Given passage:
Another addition to the “must visit” list on your next trip to Barcelona has to be the National Art Museum of Catalonia, or MNAC (Museu Nacional d’Art de Catalunya) as it’s locally known.

First off, the location is breathtaking! From the terrace you have an amazing view of Barcelona – you simply must stop for a cup of coffee on the terrace before entering the museum building proper.  Speaking of the building, like many nearby Montjuic attractions, it dates from 1929 and was constructed for exhibitions during the 1929 Barcelona International Exposition.

Terrace MNAC

View from the MNAC terrace

Secondly, the museum shelters one of the world’s most important collections of Romanesque art from as early as 11th century.  For those who might not know, the Romanesque style spread through Europe around the year 1000 AD, leading directly in to the Gothic period that eventually took over some 300 years later.  As the most important pieces of art from the period are typically religious MNAC’s Romanesque collection consists of murals, paintings, sculptures, wooden crucifixes all centered around classic Christian motifs, like the Virgin Mary or scenes of the crucifixion of Jesus.

Recorded data:
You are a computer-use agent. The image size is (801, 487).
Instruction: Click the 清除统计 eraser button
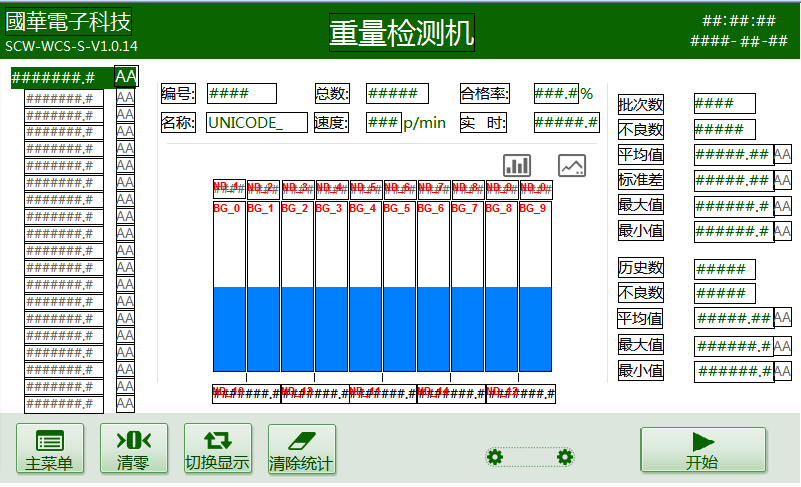[x=301, y=449]
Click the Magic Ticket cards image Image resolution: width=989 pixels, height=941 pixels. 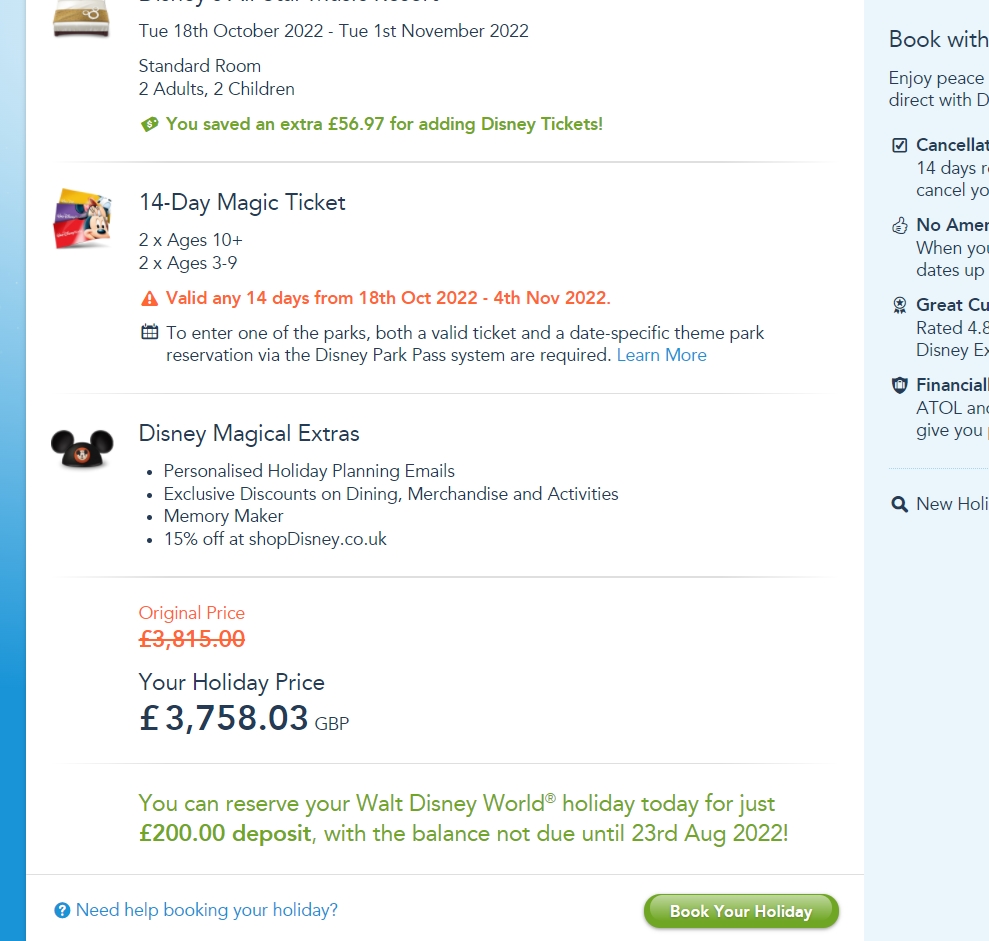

Jobs:
1: Answer these questions using the passage about the National Art Museum of Catalonia:
(a) In what year was the museum building constructed, and for what event?
(b) From how early does the museum's Romanesque art collection date?
(c) Around what year did the Romanesque style spread through Europe?
2: Carry on the piece about the National Art Museum of Catalonia from the point where it stops.

Answers given:
1:
(a) 1929, for exhibitions during the 1929 Barcelona International Exposition.
(b) As early as the 11th century.
(c) Around the year 1000 AD.

2:
One of the things I find most fascinating about this collection is that many of the mural paintings are the actual original works! Paintings from churches in the surrounding Pyrenees area were painstakingly removed and brought to the museum for their security and preservation. The churches themselves, Sant Climent de Taull, Sant Juan de Boi, Santa Maria de Taull, were able to replace the originals with identical copies but due to the efforts of researchers and volunteers we’re now able to study these masterpieces in person here in Barcelona.

Christ of the Day of Judgement

Christ on the Day of Judgement

Moving on from the Romanesque collection we find the museum’s Gothic collection illustrating maybe one of the most brilliant periods of Catalan art. Through our journey in the museum’s halls we’re able to see the gradual transition in style from Romanesque to Gothic. At the beginning the distinction appears muddled; the boundaries between the art and architectural styles are less defined, but over time we see reflection of Gothic period attitudes reflecting more prominently. Before the end of the 10th century, when people were waiting for the (supposedly) apocalyptic year of 1000 AD, the church was trying to keep people under control, living with fear and obedience, when the apocalypse (of course) never arrived there was abrupt shift; the art became colorful and increasingly more secular. We can see this cultural change reflected in the museum’s Gothic and Romanesque collections.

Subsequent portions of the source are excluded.